Carry on the article about falling first-half profits at Chinese companies, picking up after its final sentence.

* Extract
--- --- ---
Over 4,800 Chinese companies have released earnings for the first half, and analysts are calling it a bloodbath. Roughly 53% posted declines in net profits, a number almost as bad as when the entire nation came to a standstill under the total lockdowns of the Covid pandemic. During that period 54% of companies listed drops in profits in the first quarter.

Some are noting however, that by some measures, this year is even worse. Nearly 900 companies reported a loss in the first half of this year, compared to only 780 which reported losses in the first half of 2020.

Some analysts worry that because Chinese companies are large buyers of commodities, technologies, and other products, a collapse in the Chinese economy could reverberate across the globe.

Alicia García Herrero, chief economist for Asia Pacific at Natixis, a French investment bank noted, “We’ve already seen the impact,” as the price of crude has begun to retreat, and semiconductor companies have reported diminished orders, as China keeps repeatedly locking down every time officials feel they have a breakout of the virus, and a collapse in the real estate market leaves citizens feeling less wealthy and purchasing less.
--- --- ---
* Records supplied
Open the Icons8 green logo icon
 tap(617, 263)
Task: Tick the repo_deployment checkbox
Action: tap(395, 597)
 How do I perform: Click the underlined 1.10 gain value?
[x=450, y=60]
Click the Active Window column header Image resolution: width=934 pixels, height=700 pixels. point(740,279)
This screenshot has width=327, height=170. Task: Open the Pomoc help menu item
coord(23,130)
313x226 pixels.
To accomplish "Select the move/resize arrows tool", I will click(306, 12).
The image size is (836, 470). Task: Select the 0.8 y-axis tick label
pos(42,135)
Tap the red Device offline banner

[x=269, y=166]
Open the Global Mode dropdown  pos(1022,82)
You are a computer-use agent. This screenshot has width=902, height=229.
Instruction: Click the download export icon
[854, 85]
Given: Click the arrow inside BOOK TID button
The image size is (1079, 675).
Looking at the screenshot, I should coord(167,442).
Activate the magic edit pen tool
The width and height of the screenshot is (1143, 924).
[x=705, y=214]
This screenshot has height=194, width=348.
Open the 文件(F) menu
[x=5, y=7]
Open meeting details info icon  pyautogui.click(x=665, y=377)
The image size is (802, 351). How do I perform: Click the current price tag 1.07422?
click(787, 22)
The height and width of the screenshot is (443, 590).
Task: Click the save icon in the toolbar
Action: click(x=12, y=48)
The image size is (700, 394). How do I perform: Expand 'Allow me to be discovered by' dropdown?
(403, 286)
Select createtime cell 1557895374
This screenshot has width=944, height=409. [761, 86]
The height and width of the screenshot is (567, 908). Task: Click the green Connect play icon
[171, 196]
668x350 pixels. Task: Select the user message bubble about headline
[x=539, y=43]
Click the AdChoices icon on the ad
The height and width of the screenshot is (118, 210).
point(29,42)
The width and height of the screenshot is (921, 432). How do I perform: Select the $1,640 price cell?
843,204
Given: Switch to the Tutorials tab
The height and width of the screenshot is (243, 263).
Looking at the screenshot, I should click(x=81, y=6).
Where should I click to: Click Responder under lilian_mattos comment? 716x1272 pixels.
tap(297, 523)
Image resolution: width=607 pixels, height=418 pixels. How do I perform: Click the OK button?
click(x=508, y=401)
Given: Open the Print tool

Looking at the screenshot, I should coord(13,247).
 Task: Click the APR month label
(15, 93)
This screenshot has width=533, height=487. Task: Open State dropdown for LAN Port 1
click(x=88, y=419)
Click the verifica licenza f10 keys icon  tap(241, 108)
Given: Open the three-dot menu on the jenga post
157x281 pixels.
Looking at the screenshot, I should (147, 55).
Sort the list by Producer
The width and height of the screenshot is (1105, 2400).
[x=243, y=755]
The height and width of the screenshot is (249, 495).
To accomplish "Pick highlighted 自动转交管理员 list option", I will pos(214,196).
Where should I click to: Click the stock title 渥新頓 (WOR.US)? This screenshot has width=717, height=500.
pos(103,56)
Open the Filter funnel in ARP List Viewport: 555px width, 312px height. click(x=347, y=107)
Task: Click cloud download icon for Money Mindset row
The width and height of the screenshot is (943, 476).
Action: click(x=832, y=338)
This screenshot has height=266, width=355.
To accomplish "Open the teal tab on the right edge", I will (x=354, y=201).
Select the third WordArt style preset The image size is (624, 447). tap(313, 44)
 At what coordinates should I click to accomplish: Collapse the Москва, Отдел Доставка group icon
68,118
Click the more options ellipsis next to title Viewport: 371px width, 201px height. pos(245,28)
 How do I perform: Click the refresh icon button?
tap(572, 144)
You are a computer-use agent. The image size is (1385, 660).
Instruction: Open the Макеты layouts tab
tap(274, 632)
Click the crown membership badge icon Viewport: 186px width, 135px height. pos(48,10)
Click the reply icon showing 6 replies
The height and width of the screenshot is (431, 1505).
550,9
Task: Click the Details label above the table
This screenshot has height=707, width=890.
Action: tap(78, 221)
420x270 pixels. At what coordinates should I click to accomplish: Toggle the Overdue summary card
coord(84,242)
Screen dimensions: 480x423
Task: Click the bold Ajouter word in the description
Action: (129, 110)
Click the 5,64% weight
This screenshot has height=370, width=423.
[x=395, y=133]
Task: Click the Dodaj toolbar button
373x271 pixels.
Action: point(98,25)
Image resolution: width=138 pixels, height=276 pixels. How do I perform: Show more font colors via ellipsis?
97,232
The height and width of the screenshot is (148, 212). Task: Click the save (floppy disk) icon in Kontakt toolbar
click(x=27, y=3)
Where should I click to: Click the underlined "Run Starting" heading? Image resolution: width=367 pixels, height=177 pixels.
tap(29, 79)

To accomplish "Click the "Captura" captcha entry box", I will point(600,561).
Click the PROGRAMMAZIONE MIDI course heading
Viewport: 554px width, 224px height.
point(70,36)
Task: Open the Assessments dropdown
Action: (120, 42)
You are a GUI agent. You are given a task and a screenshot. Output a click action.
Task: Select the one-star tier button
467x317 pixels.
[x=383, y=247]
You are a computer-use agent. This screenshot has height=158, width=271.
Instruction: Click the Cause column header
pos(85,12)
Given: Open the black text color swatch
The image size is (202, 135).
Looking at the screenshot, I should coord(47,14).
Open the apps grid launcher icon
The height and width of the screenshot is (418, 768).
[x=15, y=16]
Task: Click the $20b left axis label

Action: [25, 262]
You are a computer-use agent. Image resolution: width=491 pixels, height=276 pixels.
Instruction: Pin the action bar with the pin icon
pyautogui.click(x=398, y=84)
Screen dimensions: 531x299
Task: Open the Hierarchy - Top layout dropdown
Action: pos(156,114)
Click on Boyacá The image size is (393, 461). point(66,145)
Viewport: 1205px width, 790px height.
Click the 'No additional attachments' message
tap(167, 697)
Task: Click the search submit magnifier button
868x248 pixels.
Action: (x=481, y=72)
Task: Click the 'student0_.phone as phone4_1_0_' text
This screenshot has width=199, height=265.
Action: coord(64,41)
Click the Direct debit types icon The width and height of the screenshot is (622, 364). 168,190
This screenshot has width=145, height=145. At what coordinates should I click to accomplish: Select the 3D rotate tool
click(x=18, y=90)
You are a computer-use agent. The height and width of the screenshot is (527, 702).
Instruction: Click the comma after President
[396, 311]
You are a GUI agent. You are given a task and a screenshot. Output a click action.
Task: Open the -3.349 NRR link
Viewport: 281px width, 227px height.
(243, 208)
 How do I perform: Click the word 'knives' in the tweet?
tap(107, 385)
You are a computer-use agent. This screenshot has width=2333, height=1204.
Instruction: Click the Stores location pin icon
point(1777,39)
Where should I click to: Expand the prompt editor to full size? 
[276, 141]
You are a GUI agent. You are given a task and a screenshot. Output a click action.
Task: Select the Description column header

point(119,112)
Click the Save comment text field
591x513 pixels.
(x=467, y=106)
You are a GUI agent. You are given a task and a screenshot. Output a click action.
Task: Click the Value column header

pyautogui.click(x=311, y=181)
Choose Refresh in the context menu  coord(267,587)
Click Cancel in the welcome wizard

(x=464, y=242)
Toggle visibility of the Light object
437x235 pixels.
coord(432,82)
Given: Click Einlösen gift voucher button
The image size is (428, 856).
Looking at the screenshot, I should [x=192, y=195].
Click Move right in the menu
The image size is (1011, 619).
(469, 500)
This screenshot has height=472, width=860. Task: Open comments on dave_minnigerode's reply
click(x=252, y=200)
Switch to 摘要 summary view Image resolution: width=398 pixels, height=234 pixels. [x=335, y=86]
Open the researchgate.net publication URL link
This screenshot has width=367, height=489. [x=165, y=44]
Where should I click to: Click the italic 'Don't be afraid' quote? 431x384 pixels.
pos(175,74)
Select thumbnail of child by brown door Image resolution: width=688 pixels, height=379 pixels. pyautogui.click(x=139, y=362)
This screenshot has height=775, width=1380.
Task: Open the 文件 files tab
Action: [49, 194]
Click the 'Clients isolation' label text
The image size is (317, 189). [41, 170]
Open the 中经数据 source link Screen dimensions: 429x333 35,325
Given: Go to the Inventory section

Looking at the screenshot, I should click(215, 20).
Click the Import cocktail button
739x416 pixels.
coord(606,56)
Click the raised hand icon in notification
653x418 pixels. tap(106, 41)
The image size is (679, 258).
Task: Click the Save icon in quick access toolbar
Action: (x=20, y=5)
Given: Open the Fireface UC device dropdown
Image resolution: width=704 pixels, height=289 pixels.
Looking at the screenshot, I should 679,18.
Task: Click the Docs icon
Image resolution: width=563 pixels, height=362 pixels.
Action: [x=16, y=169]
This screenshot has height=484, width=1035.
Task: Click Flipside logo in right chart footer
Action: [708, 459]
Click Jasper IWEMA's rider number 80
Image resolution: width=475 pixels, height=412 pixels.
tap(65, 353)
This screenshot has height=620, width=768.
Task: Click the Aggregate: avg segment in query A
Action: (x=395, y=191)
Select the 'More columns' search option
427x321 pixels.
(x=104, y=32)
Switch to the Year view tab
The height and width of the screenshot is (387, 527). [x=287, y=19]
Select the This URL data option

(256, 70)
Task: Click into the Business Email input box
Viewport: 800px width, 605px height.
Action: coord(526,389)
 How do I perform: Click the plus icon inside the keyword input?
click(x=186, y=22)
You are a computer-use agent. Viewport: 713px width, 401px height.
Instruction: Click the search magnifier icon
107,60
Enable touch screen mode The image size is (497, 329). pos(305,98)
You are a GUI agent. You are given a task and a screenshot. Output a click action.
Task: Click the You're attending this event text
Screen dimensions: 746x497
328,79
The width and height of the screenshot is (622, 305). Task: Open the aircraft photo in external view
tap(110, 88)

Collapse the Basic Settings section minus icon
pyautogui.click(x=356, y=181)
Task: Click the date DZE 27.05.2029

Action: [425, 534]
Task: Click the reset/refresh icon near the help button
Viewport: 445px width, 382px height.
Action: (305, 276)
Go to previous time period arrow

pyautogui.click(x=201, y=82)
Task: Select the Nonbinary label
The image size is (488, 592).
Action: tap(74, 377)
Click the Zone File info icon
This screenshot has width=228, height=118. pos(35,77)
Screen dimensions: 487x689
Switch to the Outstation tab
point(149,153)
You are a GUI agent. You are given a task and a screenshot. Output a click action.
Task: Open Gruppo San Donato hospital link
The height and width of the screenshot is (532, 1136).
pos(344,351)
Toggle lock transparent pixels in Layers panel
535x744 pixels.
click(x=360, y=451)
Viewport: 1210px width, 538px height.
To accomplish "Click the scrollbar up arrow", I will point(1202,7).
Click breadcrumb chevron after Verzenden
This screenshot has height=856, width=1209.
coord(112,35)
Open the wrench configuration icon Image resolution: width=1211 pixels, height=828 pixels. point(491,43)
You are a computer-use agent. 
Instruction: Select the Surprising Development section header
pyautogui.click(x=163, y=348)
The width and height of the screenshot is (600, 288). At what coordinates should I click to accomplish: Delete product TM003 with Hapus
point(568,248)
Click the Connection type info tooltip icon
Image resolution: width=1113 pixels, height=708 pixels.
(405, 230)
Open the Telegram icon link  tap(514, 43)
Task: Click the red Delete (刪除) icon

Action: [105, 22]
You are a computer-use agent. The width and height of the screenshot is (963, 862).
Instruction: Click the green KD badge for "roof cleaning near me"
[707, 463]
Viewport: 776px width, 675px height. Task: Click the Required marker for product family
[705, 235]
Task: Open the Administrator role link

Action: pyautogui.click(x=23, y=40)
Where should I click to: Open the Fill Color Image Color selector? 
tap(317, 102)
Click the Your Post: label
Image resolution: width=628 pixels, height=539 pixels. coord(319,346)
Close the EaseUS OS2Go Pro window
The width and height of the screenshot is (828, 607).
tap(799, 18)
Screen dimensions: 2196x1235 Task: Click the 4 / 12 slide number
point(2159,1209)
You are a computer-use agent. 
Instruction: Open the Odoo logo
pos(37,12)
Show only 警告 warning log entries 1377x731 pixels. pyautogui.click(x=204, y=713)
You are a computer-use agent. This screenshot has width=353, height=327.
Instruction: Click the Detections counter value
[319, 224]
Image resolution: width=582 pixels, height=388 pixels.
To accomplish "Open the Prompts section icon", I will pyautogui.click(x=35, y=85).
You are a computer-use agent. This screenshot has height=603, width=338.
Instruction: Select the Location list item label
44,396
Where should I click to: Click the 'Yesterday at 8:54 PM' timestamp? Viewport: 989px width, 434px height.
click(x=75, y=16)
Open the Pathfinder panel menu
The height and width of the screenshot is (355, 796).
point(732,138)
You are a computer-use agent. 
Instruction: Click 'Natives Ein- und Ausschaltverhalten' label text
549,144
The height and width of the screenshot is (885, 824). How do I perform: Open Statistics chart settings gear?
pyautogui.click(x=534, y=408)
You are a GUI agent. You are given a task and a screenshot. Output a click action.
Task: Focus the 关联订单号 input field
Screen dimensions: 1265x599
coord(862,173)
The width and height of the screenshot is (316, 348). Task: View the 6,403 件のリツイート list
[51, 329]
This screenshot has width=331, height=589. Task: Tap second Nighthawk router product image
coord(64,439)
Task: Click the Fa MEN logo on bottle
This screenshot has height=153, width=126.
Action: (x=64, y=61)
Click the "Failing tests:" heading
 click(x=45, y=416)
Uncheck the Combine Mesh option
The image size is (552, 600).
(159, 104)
--- --- ---
* Exercise output
In the second quarter China’s GDP rose just 0.4% over the previous year, in the worst performance since 2020. Forecasts for China’s annual economic growth have been slashed to 3% or less by several major investment banks over the previous month.

Meanwhile China is being battered by a record heatwave that swept across the southern part of the country, forcing factories to shut down due to the strain placed on the power grids.

Nomura analysts said in a research report, “Whether Beijing decides to start easing [zero-Covid policy] from March 2023, we expect the economy and markets to experience a difficult period, as people will be either disappointed about no real opening or be overwhelmed by a surging Covid infection.”

The slump has also hit China’s tech companies hard. Alibaba reported flat revenue, ending years of explosive growth, and Tencent reported its first quarterly sales drop.

The air travel sector has been hit hard as well. Air China (AIRYY), China Southern Airlines (ZNH), and China Eastern Airlines (CEA) all posted record losses. Combined they saw a loss of 50 billion yuan ($7.2 billion) in the first half. They attributed the losses to a weakening yuan vs the dollar and continual lockdowns. The weakening yuan hits profits hard as the airlines buy fuel that is priced in dollars. As the yuan weakens, it takes more of it to pay for an equal amount of fuel.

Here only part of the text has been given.